> Work item: Within the listing below, please copy exactly the lines between the line holding "The height and width of the screenshot is (764, 1568)." and the line holding "1389x868 pixels. At", inclusive.

> Provided data:

....................

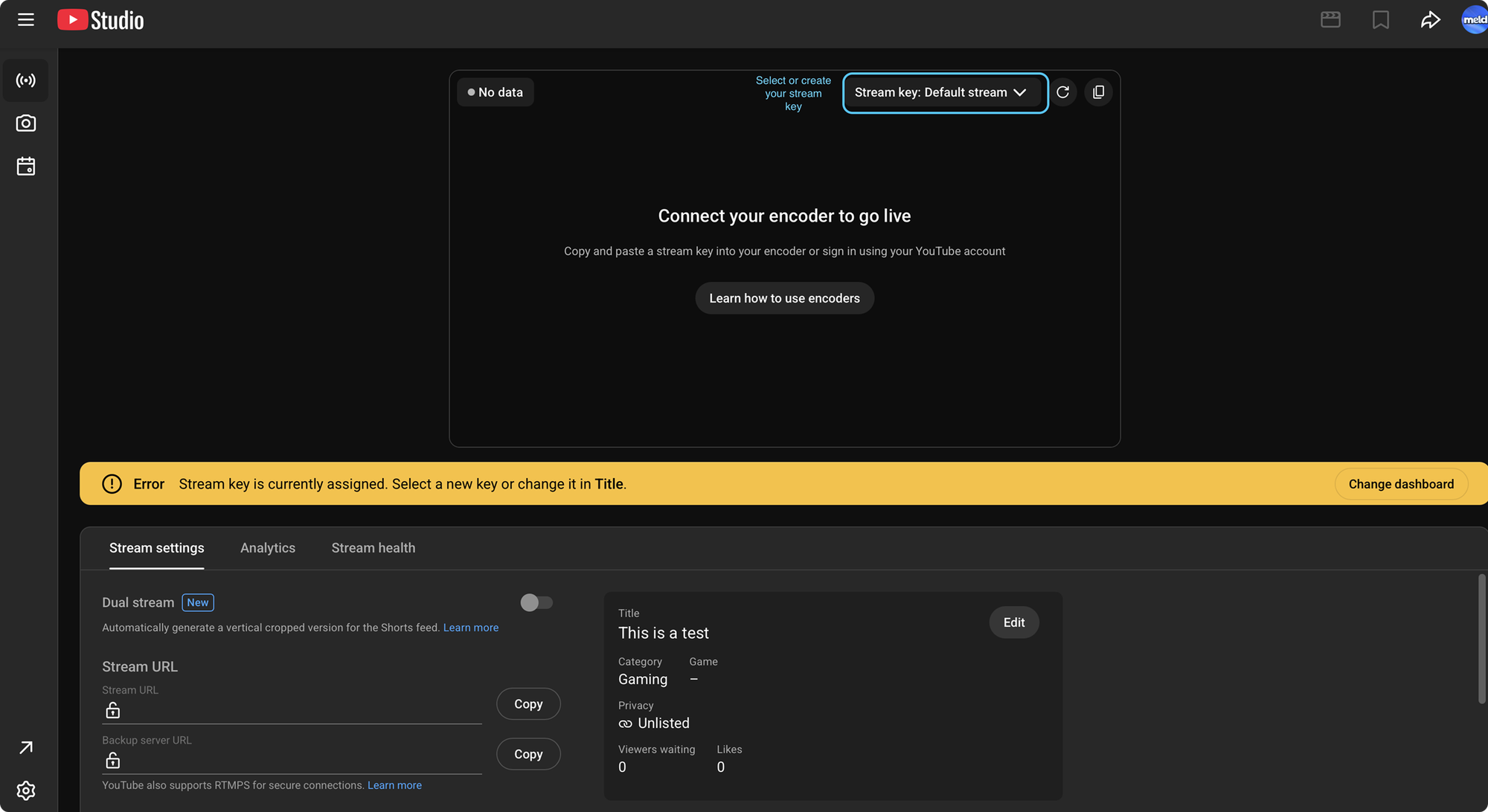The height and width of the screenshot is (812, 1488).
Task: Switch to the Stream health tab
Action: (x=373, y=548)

....................

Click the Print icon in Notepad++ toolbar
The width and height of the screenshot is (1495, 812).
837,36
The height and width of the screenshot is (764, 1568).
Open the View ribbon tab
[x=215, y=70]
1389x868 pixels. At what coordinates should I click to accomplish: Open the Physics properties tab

....................

> Answer section:
The height and width of the screenshot is (764, 1568).
Open the View ribbon tab
[x=215, y=70]
1389x868 pixels. At what coordinates should I click to accomplish: Open the Physics properties tab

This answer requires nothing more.